Buchi Emecheta (Listen OBE; born Florence Onyebuchi Emecheta; 21 July 1944 – 25 January 2017) was a Nigerian writer, whose work includes novels, plays, autobiography, and children's books. She was best known for her 1974 novel, Second Class Citizen. Her other novels include The Bride Price (1976), The Slave Girl (1977), and The Joys of Motherhood (1979). Emecheta has been characterized as "the first successful black woman novelist living in Britain after 1948".

Born in Lagos, Nigeria, Emecheta wrote from her childhood experiences, where she explored child slavery, motherhood, female independence and freedom through education, and using them in her works, gained recognition from critics and honours especially with her debut novel, Second Class Citizen. Her works often explore the themes of culture, and tensions between tradition and modernity. Most of her early novels were published by Allison and Busby with Margaret Busby as her editor.

Emecheta was born on 21 July 1944, in Lagos, Colonial Nigeria, to Igbo parents of Anioma descent. Alice Okwuekwuhe and Jeremy Nwabudinke Emecheta from Umuezeokolo Odeanta village in Ibusa, Delta State. Her father was a railway worker and moulder. Her mother, Alice Ogbanje Ojebeta Emecheta, was a former slave girl sold into slavery by her brother to a relative to buy silk head ties for his coming-of-age dance. When her mistress died, Ogbanje Emecheta returned home to freedom.

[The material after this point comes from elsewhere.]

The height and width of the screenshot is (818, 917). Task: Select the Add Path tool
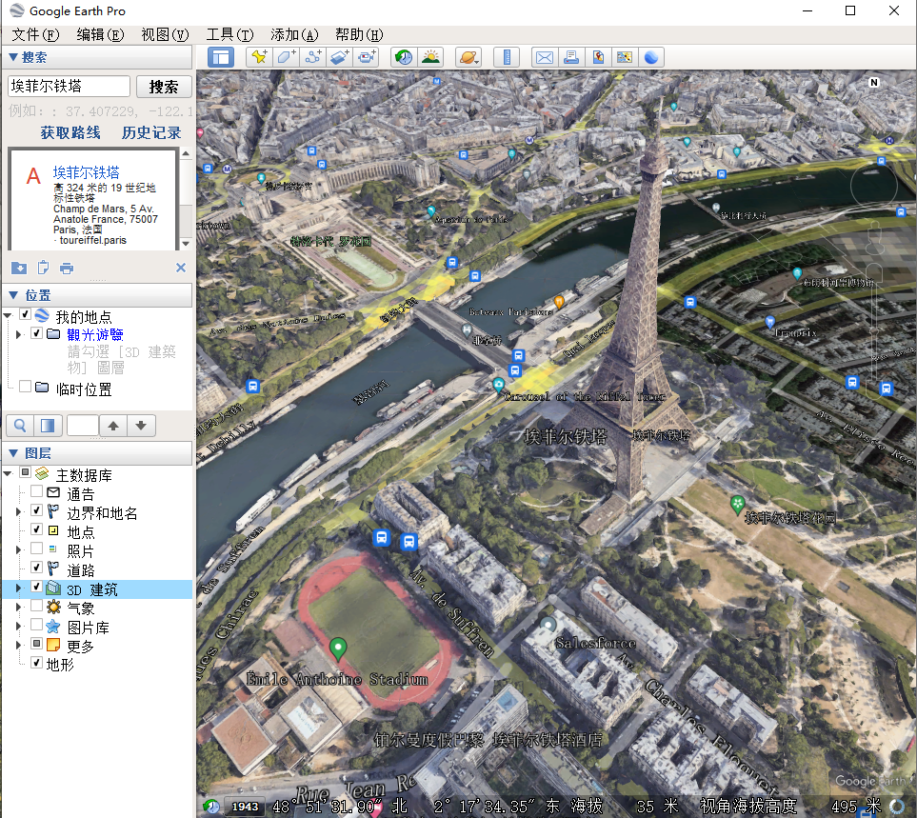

Emecheta completed her early childhood education at an all-girls' missionary school. At nine, she lost her father, who died of the complications from a wound which he contracted in the swamps of Burma, where he had been conscripted to fight for Lord Louis Mountbatten and the remnants of the British Empire. After a year, she received a fully funded scholarship to Methodist Girls' School in Yaba, Lagos, where she remained until the age of 16. During this time, her mother died, leaving Emecheta an orphan, with books and her imagination becoming her refuge.

In 1960, she married Sylvester Onwordi, a schoolboy to whom she had been engaged since she was 11 years old. Later that year, she gave birth to a daughter, and in 1961 their younger son was born.

Onwordi moved to London for his studies, and Emecheta joined him there with their first two children in 1962. In the next six years, she would give birth to five children; three daughters and two sons. According to Emecheta, her marriage was an unhappy and sometimes violent one; details of which she would incorporate in her autobiographical book, Second Class Citizen. To keep her sanity, Emecheta wrote in her spare time. However, her husband was deeply suspicious of her writing, and he ultimately burned her first manuscript, The Bride Price, which was eventually published in 1976. She had had to rewrite it after the earlier version was destroyed; as she later said, "There were five years between the two versions."

At the age of 22, pregnant with her fifth child, Emecheta left her husband. While working to support her children alone, she earned a B.Sc. (Hons) degree in sociology in 1972 from the University of London. In her 1984 autobiography, Head above Water, she wrote: "As for my survival for the past twenty years in England, from when I was a little over twenty, dragging four cold and dripping babies with me and pregnant with a fifth one—that is a miracle." She would go on to gain her PhD from the university in 1991.

Keeping a diary, Emecheta typed up episodes about her experiences of Black British life and sent them to the weekly New Statesman magazine, at the time edited by Richard Crossman, who in 1971 began to publish Emecheta's sketches in a regular column. A collection of these pieces became her first published book in 1972, In the Ditch (Barrie and Jenkins). This semi-autobiographical documentary novel chronicled the struggles of a main character named Adah, who is forced to live in a housing estate while working as a librarian to support her five children. Emecheta's second novel, Second-Class Citizen, which also drew on her own experiences, was published two years later (Allison and Busby, 1974). In 1979, a revised edition of In the Ditch was published by Allison and Busby, where both In the Ditch and Second Class Citizen were eventually published in one volume under the title Adah's Story (1983). These books introduced Emecheta's three major themes, which were the quest for equal treatment, self-confidence and dignity as a woman.